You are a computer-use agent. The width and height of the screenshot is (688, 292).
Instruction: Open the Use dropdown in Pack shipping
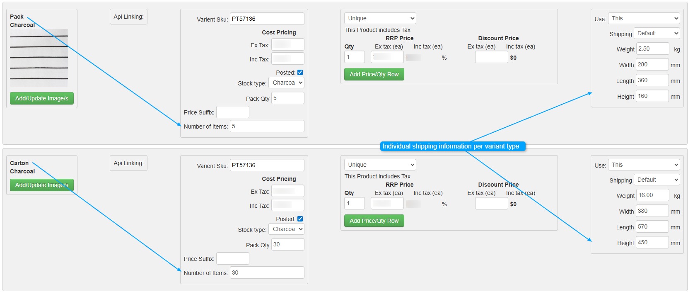click(x=644, y=19)
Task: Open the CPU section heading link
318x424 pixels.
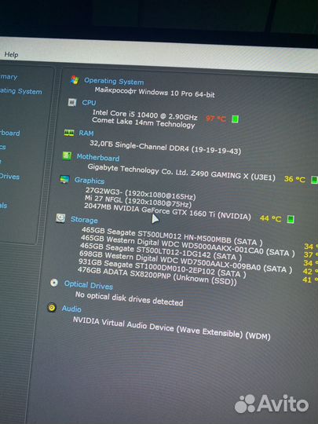Action: coord(89,103)
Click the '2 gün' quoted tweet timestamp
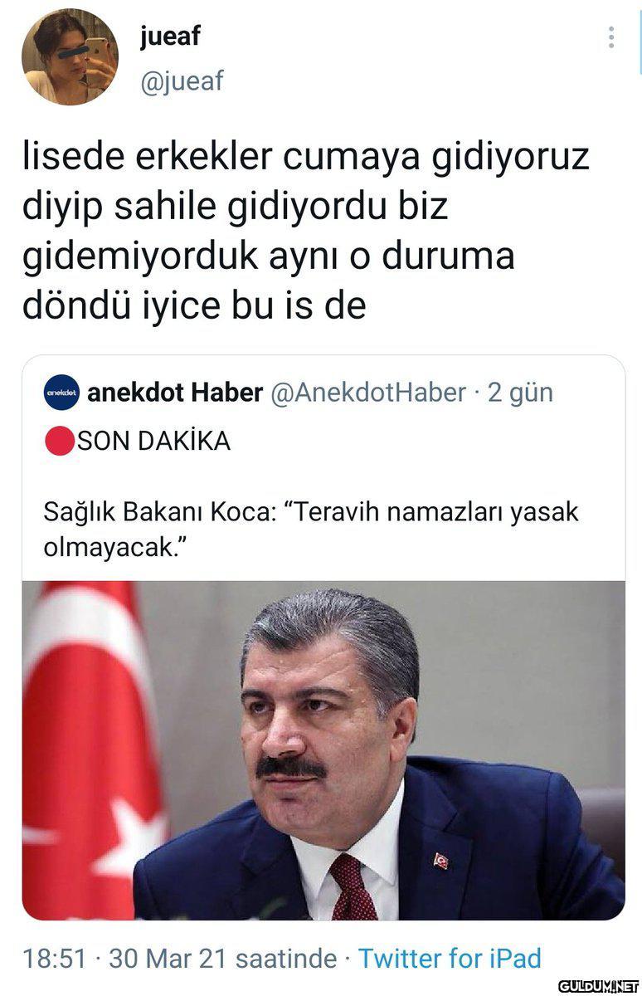 (x=520, y=393)
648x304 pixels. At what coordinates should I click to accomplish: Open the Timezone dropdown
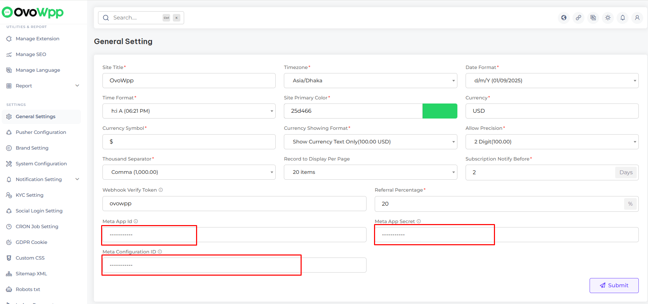370,81
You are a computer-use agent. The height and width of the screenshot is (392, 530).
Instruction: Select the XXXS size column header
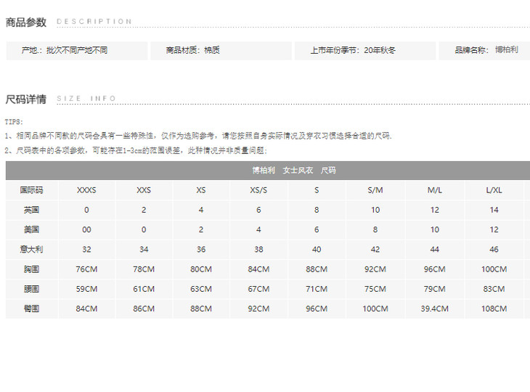86,190
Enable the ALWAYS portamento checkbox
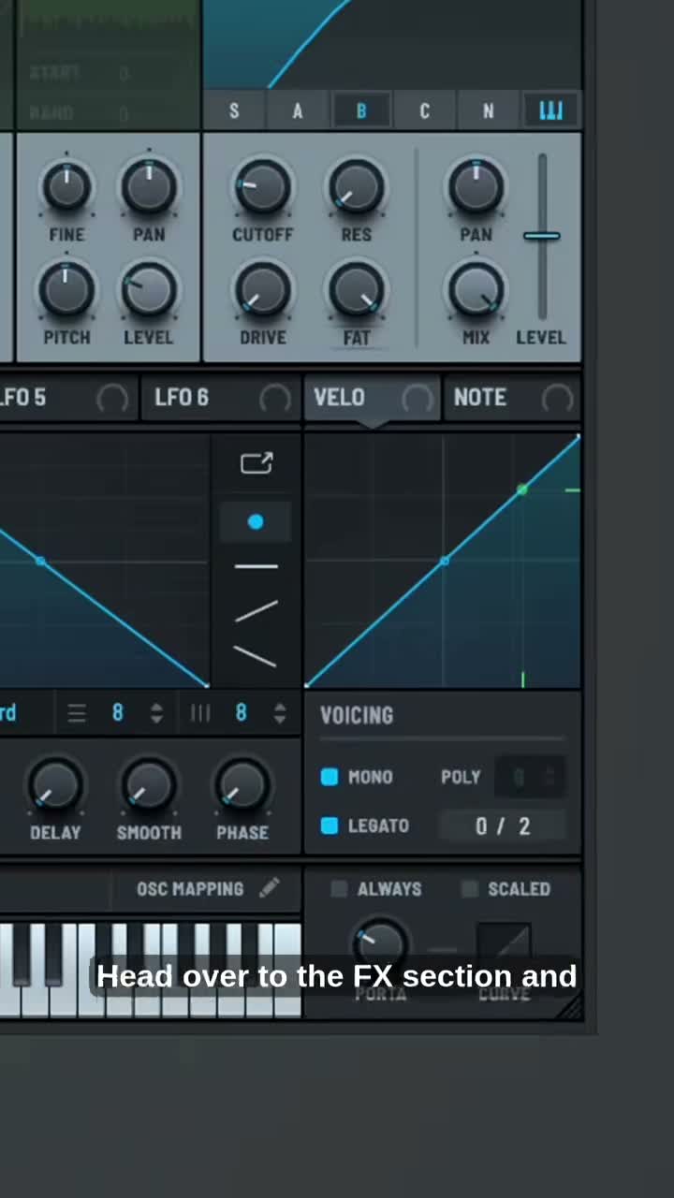Image resolution: width=674 pixels, height=1198 pixels. tap(339, 889)
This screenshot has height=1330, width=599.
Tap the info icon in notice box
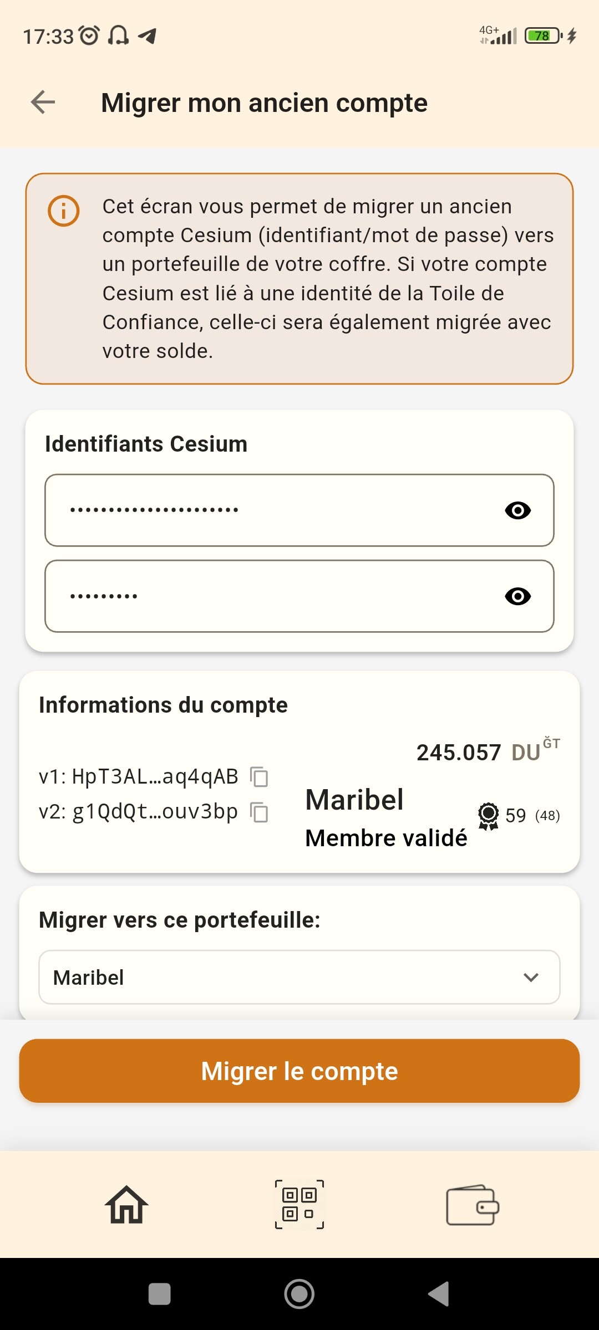point(64,211)
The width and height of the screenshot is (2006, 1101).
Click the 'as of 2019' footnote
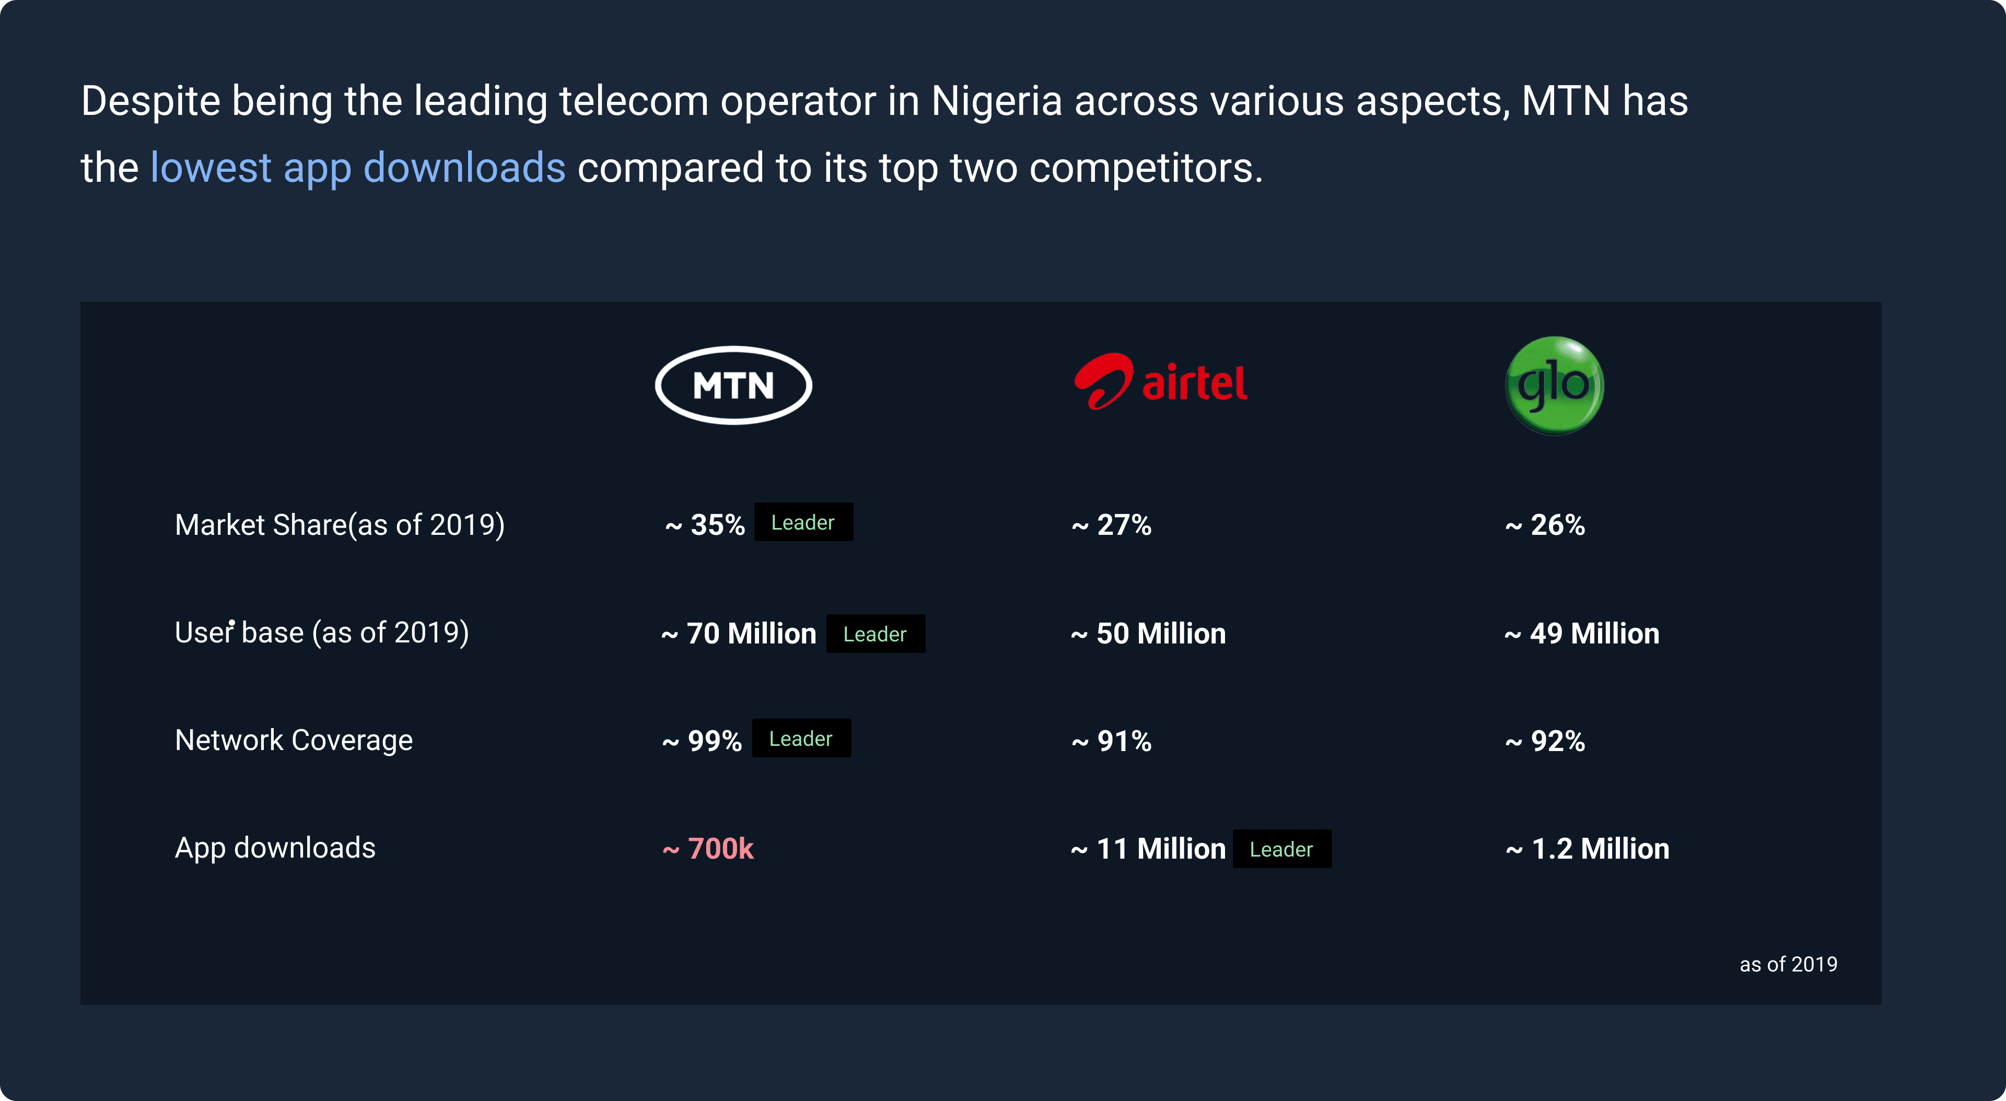pyautogui.click(x=1789, y=964)

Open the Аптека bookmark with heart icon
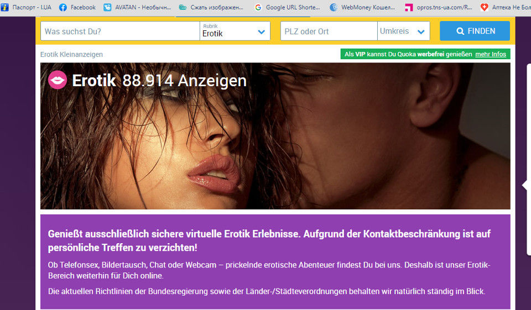pyautogui.click(x=485, y=7)
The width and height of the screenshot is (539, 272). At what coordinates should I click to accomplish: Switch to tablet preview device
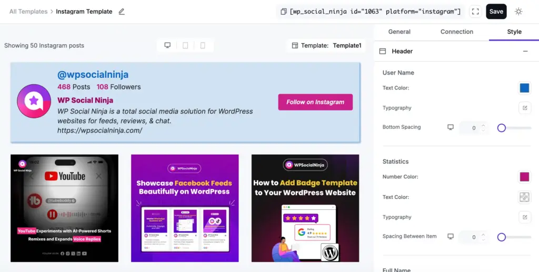[185, 45]
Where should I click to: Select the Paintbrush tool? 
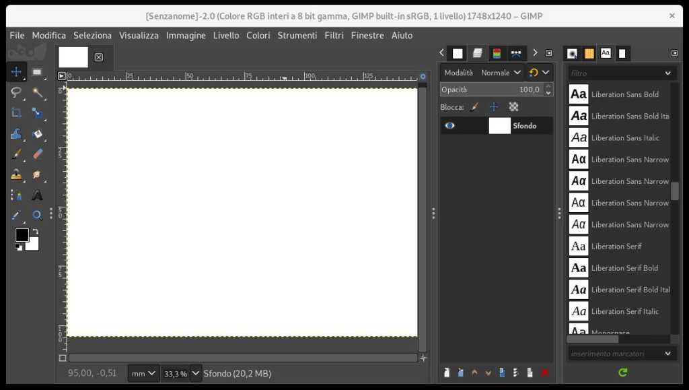pos(16,154)
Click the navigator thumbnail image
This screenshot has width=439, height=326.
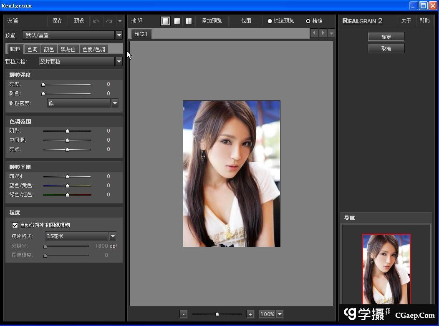(x=386, y=269)
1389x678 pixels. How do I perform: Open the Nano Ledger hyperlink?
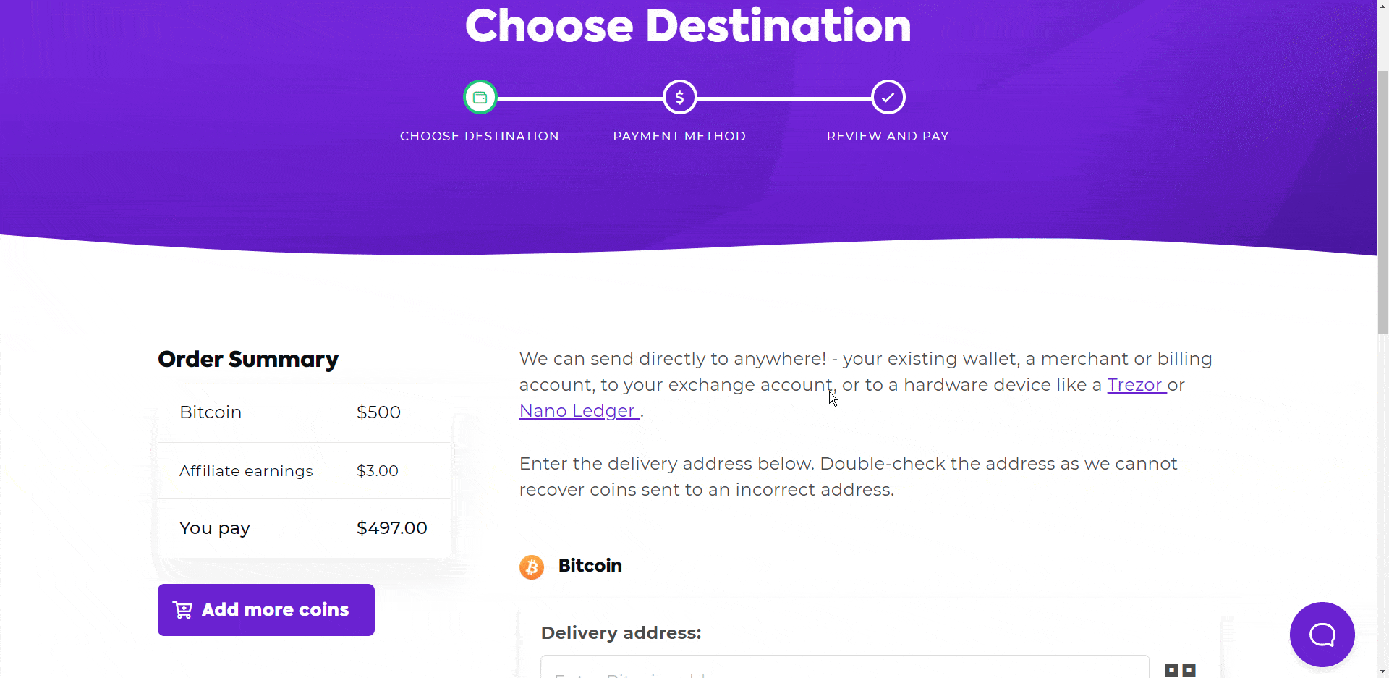(x=577, y=410)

☆ ☆ ☆ ☆ ☆ ☆ ☆

- EXERCISE INSTRUCTIONS
From the line that contains "The width and height of the screenshot is (2006, 1101)." through the last line of the listing, copy each line exactly; both end lines stay in, and pictures stay out.

- RESPONSE BOX
The width and height of the screenshot is (2006, 1101).
Click the 'as of 2019' footnote
pyautogui.click(x=1789, y=964)

Open the Аптека bookmark with heart icon
pyautogui.click(x=485, y=7)
The width and height of the screenshot is (539, 272). At what coordinates should I click to accomplish: Switch to tablet preview device
[185, 45]
Where should I click to: Select the Paintbrush tool? 
pos(16,154)
Click the navigator thumbnail image
This screenshot has width=439, height=326.
(x=386, y=269)
1389x678 pixels. How do I perform: Open the Nano Ledger hyperlink?
(x=577, y=410)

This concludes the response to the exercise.